Professor Roger Innes uses molecular genetics approaches to understand the biochemical basis of disease resistance in plants, using Arabidopsis thaliana as the model plant. Ongoing research focused on how plants detect the presence of pathogens is providing new insights into the human immune system, as well. Innes was elected a fellow of the prestigious American Academy of Microbiology this year, making this a banner year for our chair.

Distinguished Professor Rudolf Raff is a co-founder of the evolutionary developmental biology field, commonly referred to as “evo devo.” This field examines how the development of an organism from fertilized egg to an adult differs from one species to another. Current work in the Raff lab is focused on the biological, physical and chemical processes that enable soft-bodied organisms to be fossilized. Raff is the James H. Rudy Professor of Biology and director of the Indiana Molecular Biology Institute.

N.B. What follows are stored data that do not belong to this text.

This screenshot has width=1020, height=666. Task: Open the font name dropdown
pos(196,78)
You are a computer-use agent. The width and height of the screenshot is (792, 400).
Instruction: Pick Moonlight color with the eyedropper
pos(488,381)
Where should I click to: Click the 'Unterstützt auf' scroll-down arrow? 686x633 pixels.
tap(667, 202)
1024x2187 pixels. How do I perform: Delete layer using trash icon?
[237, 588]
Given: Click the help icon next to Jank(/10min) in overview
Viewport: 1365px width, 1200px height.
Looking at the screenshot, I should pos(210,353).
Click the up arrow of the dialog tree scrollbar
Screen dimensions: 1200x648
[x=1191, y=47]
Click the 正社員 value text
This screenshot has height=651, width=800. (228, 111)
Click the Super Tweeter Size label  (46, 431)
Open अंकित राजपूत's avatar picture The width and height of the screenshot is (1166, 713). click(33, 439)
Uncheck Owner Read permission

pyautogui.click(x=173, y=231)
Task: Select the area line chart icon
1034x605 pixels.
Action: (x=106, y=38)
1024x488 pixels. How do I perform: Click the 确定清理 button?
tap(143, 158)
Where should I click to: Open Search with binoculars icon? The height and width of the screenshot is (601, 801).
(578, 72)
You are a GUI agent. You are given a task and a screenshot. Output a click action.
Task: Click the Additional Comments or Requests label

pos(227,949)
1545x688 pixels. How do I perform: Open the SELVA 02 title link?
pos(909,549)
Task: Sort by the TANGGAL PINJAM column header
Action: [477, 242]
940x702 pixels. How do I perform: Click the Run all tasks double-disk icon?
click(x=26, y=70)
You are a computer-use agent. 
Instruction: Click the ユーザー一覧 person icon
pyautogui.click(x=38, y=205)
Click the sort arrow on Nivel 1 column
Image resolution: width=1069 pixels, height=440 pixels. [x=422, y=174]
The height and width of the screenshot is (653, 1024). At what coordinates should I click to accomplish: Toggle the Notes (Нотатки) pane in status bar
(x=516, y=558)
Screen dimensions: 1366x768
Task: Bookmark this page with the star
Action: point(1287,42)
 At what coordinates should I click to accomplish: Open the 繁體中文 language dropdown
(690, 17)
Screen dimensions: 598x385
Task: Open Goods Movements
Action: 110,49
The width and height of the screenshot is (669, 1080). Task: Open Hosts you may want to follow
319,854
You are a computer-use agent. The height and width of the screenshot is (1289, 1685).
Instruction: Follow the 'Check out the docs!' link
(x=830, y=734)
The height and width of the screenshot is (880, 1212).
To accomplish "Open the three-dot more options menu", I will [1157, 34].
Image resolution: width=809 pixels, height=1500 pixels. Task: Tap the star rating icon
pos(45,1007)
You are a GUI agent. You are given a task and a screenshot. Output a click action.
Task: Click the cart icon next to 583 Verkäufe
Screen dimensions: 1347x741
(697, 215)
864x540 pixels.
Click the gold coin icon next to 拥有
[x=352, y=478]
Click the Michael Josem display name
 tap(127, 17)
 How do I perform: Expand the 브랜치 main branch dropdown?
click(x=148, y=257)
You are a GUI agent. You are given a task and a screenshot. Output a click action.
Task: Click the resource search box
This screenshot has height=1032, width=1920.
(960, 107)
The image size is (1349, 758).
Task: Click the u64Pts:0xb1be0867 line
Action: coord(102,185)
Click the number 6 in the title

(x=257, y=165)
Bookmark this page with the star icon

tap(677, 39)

Newly elected fellows were invited to attend the Fellows Forum held on Feb. 19 at the organization’s annual meeting. There, they received certificates and blue and gold rosettes of recognition for their contributions to science and technology.

AAAS is the world’s largest general scientific society dedicated to advancing science around the world. The group publishes several newsletters, books and reports, most notably the journal Science.